Some children are kicked out of their homes or run away due to problems they face. There are parents who are alcoholics or drug users or who abuse their children. Some children are pressured to join gangs or buy or sell drugs or are bullied in school. TV shows and movies are often more gratifying than the lessons teachers are required to teach.
Mayor Michael Bloomberg and city Schools Chancellor Joel Klein say their policies are working and that standard test scores and graduation rates are up. But there are a half−dozen ways to fake test scores. Then there is the policy of credit recovery in high schools, where a student who failed a course can turn in an unmonitored report and receive credit for that course. I do not think this is terrible because sometimes a teacher has a personal hatred of a student and this could be a way to help that student.
Teachers learn from principals and sometimes pick on a student to show the class they mean business. This is the policy the principals now use on teachers. Some principals give “U” ratings to teachers to show they mean business. A teacher with 20 years of satisfactory work is given a “U,” then observed by the administration and given advice on how to be better. By the end of the school year, the teacher is given an “S” and the administrator can show the work done to improve the teacher. But if the teacher has too high a salary, he or she can be forced out so a new teacher can be hired at half the salary.
The City Council, state legislative education committees and individual legislators have been holding hearings. Parents have been complaining that they no longer have a voice in the weakened school districts.
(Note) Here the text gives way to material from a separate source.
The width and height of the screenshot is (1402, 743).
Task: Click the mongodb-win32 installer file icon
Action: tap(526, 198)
Superintendents have little or no power, community education councils have no power and parents have nowhere to go to solve problems — except newspapers. Some parents complain that the mayor ignores the law and it should be made stronger with oversight powers to make him follow the law and give parents more of a voice.
The teachers suffer, but they have the United Federation of Teachers to support them. Tens of thousands of teachers and parents were at a recent City Hall rally. One good thing the DOE did was create smaller schools, but the bad thing was teachers were let go because the schools had become smaller. Some of these teachers had been teaching for 20 or 30 years and had large salaries. Principals would not hire them under the new system because the higher salaries used up too much of the money allocated to the school. New principals do not realize older teachers have institutional memories, which can be valuable.
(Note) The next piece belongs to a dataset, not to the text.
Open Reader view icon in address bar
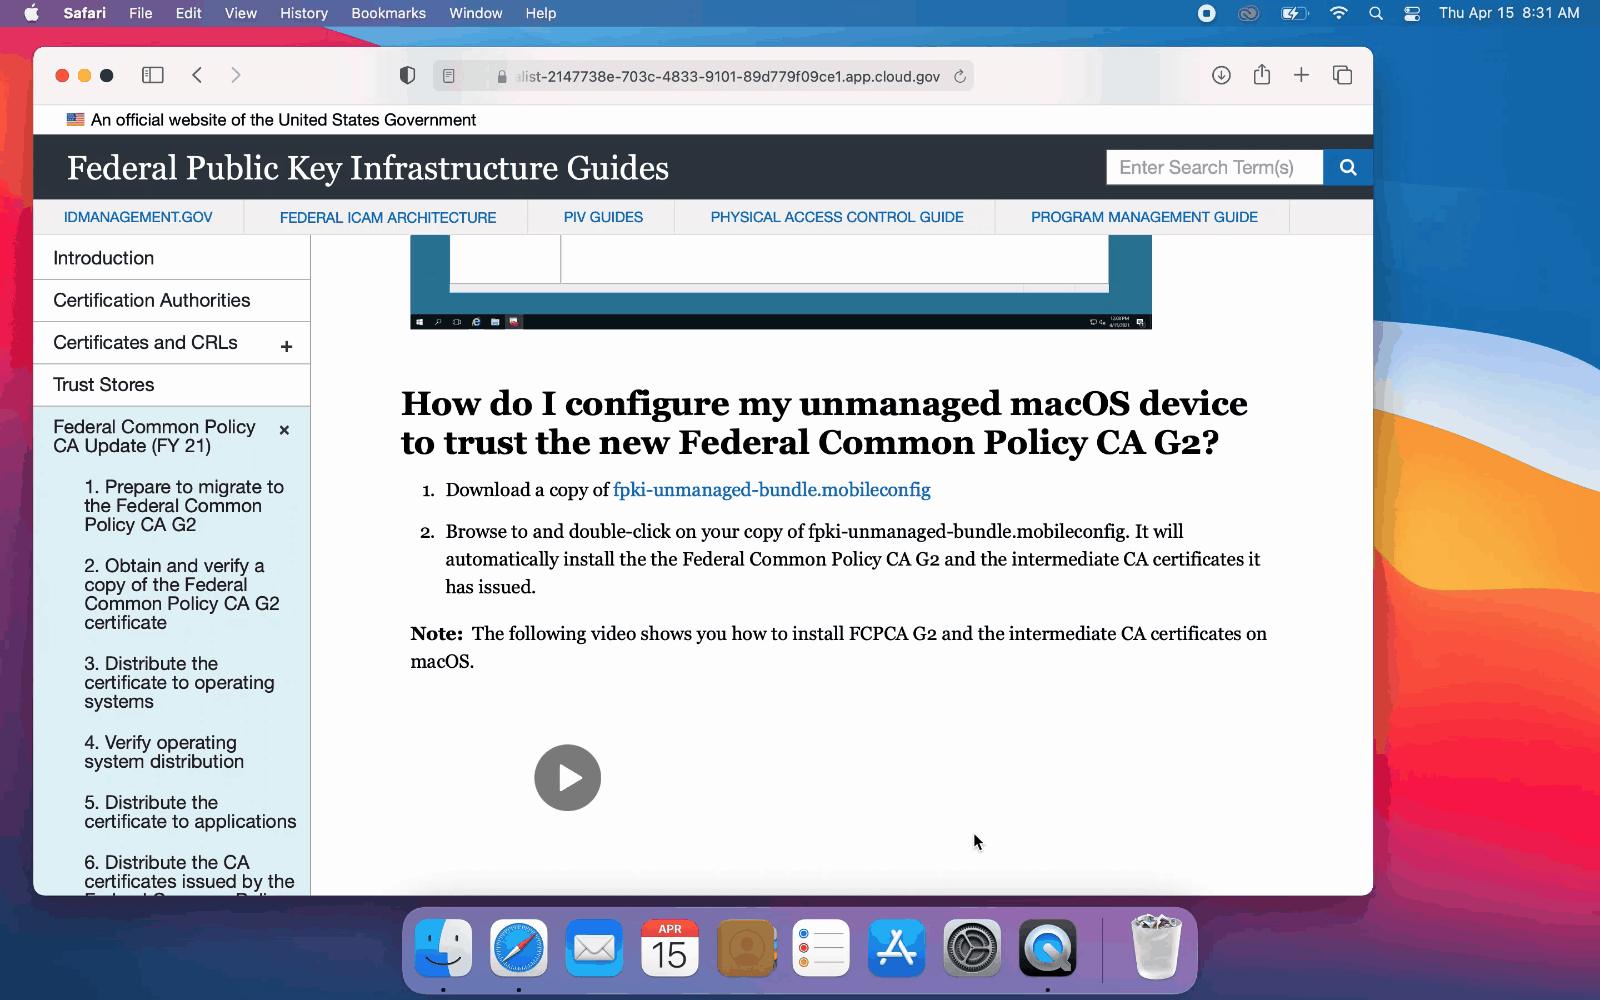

Recently, there was a flap over the fact that UFT members gave Council members cards with questions during a hearing concerning charter school advocates. Some people were embarrassed that questions were given, but that is the duty of a teachers union. Teachers care because their own children attend city public schools. What should have been asked was:
• Do charter schools only select the best students and not those who are slow learners or have learning problems?
• How many problem students do charter schools expel?
• How much money do corporation presidents, who run charter schools, make?
If some of this information has made you curious, attend a meeting or hearing concerning the law which created the current city school governance structure. Write or call your legislators. You have until June.